Search code examples
sasmissing-dataenterprise-guide4gl

How to fill missing values in numeric columns by using 0 in one table base on existing these columns in other tables in SAS Enterprise Guide?


I have tables in SAS Enterprise Guide like below:

TABLE 1

COL1 | COL2 | ...  | COLn
-----|------|------|-------
123  |      | ...  | xxx
     | AAA  | ...  | xxx
122  | BCC  | ...  | xxx
...  | ...  | ...  | xxx

And also 2 other tables like below:

TABLE 2

COL1 | ...| COLn
-----|----|------
998  | ...| xxx
999  | ...| xxx
001  | ...| xxx
...  | ...| ...

TABLE 3

COL8 | ...| COLn
-----|----|------
117  | ...| xxx
906  | ...| xxx
201  | ...| xxx
...  | ...| ...

As you can see TABLE 1 has missing values and I need to:

  • fill all missing values of NUMERIC variables by using 0 in each column of TABLE 1 if this column also exists in TABLE 2 or TABLE 3

So, as a result I need something like below, because COL1 (where missing is fill by 0) is in TABLE 2 and COL2 is neither in TABLE 2 nor in TABLE 3, moreover COL2 is not numeric

COL1 | COL2 | ...  | COLn
-----|------|------|-------
123  |      | ...  | xxx
0    | AAA  | ...  | xxx
122  | BCC  | ...  | xxx
...  | ...  | ...  | xxx

Only TABLE 1 is relevant, if some column from TABLE 1 is numeric, has missing and exists in TABLE 2 or TABLE 3 fill this column by 0

How can I do that in SAS Enterprise Guide ?


Solution

  • Create sample data sets

    data tab1;
    infile datalines delimiter='|' dsd;
    input col1 col2 $ col3 col4 $ col5 col6;
    datalines;
    1|ABC|.|ABC|5|9
    .|DEF|8||10|.
    ;
    run;
    
    data tab2;
    format col1 8. col2 $8. col5 8.;
    stop;
    run;
    
    data tab3;
    format col3 8. col4 $8.;
    stop;
    run;
    
    col1 col2 col3 col4 col5 col6
     1    ABC  .    ABC   5   9
     .    DEF  8         10   .
    

    If you are only interested in the number of missing values for numeric variables, then a single call to the MEANS procedure computes the answer.
    We use the ods output statement to output the results to a SAS table tofill.
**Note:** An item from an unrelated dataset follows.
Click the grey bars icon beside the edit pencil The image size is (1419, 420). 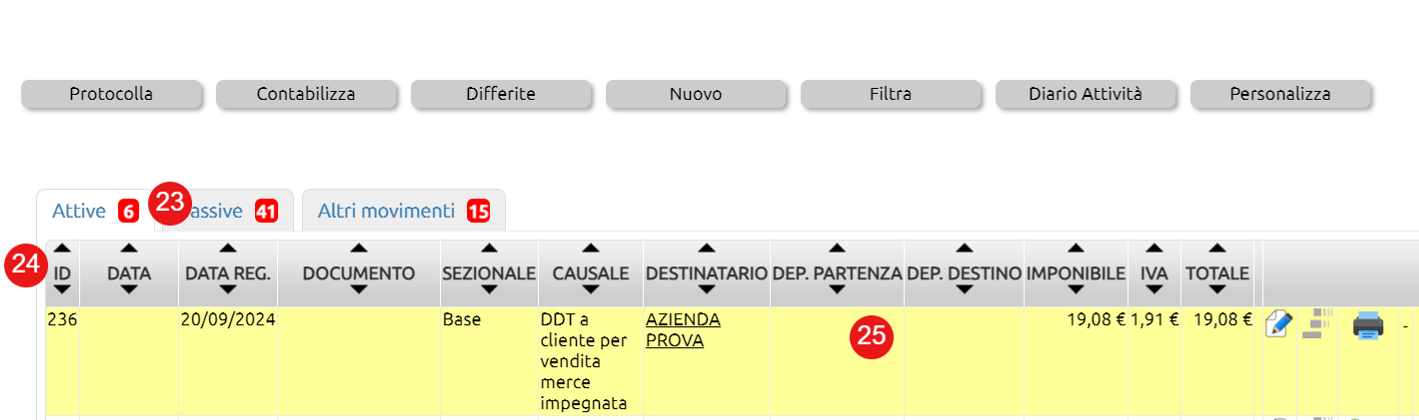pyautogui.click(x=1320, y=325)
We use the stackods option, it allows the data set to resemble the default printed output from PROC MEANS.

    proc means data=tab1 nmiss n stackods;
        ods output summary=tofill(where=(nmiss>0));
    run;
    

    Then we use the same kind of approach as your last questions here and here to match retrieve the columns that exists in either TAB2 or TAB3. We fill the column names in a macro variable tofill

    proc sql noprint;
        create table names as 
        select distinct upcase(name) as name
        from sashelp.vcolumn
        where memname in ('TAB2', 'TAB3');
    
        select upcase(variable) into :tofill separated by ' '
        from tofill
        where upcase(variable) in (select name from names)
        ;
    quit;
    

    Finally, we replace the missing values of the columns we are interested in by 0

    data want;
        set tab1;
        array cols &tofill.;
        do over cols;
            if missing(cols) then cols = 0;
        end;
    run;
    
    col1 col2 col3 col4 col5 col6
     1    ABC   0  ABC   5    9
     0    DEF   8       10    .
    

    As desired

    • missing values of col1 and col3 are replaced by 0 because they are both numeric columns and exists in either tab2 or tab3
    • missing value of col4 remain missing as it is a character variable
    • missing value of col6 remain missing as this column does not exist in either tab2 or tab3.